Why: A memory leak means usage grows linearly over time regardless of the limit. More memory just delays the inevitable.

How to avoid: If OOMKill time scales linearly with limit size, it is a leak. Profile the application with language-specific tools (pprof for Go, heap dumps for Java, tracemalloc for Python). Fix the leak instead of raising the limit.

7. LimitRange defaults that are too low¶

You set a namespace LimitRange with default.memory: 128Mi as a safety net. New deployments inherit this limit. A developer deploys a service that needs 500Mi at startup. It gets OOMKilled immediately. The developer spends an hour debugging before discovering the LimitRange.

What happens: Silent, unexpected OOMKills on new deployments that do not explicitly set limits.

Why: LimitRange defaults apply when a container does not specify its own limits. Developers may not know the default exists.

How to avoid: Set LimitRange defaults to reasonable values (not minimums). Document the namespace defaults. Include the LimitRange info in your team's deployment templates.

8. Not checking `oom_score_adj` after QoS changes¶

You change a pod from Burstable to Guaranteed QoS by setting requests equal to limits. But a configuration management tool resets the deployment, and the pod reverts to Burstable. Under node pressure, it gets evicted before the critical pods you intended to protect.

What happens: Pod eviction priority is not what you expected. Critical workload is killed before less important ones.

Why: QoS class determines oom_score_adj. Burstable pods (2-999) are killed before Guaranteed pods (-997). If the QoS class reverted, the protection reverted too.

How to avoid: Verify QoS class after deployment: kubectl get pod <name> -o jsonpath='{.status.qosClass}'. Include QoS class checks in your CI pipeline.

9. ResourceQuota blocking legitimate deployments¶

You set a namespace ResourceQuota with limits.memory: 8Gi.

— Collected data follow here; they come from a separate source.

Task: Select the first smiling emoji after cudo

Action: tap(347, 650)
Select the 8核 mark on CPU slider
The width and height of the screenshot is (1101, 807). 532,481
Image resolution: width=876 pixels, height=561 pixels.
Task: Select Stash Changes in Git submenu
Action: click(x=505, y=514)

Teams deploy more workloads. New pods are rejected with "exceeded quota" but the error message is buried in events. Developers think the cluster is full.

What happens: Deployment failures that look like capacity issues but are actually quota enforcement.

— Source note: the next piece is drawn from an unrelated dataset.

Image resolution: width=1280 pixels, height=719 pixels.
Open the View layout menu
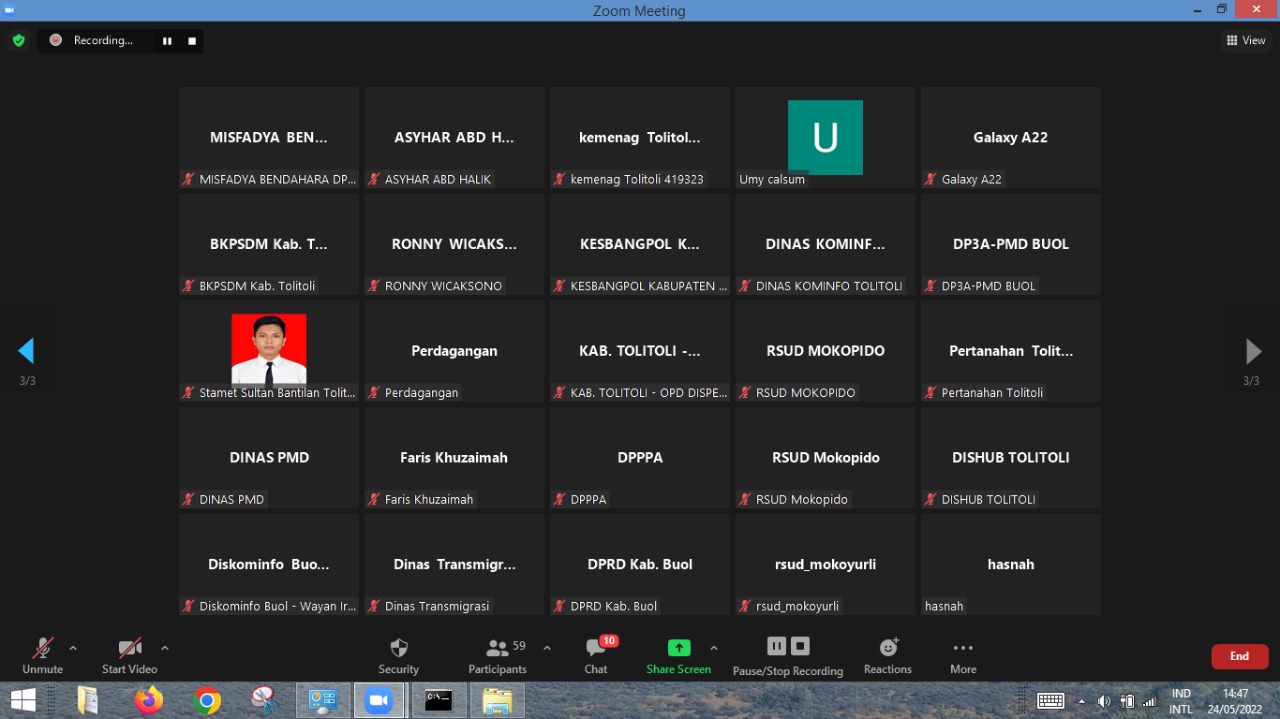coord(1246,41)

Why: ResourceQuota is enforced at admission time. Pods that would exceed the quota are rejected before scheduling.

How to avoid: Monitor quota usage: kubectl describe resourcequota -n <ns>. Alert at 80% quota utilization. Communicate quota limits to development teams.

Gotcha: ResourceQuota errors appear in kubectl get events, not in kubectl get pods. The pod simply doesn't exist — there's nothing to describe. Developers run kubectl get pods, see no new pods, and assume the cluster is broken. Check events with kubectl get events -n <ns> --sort-by='.lastTimestamp' | grep quota to surface the real error.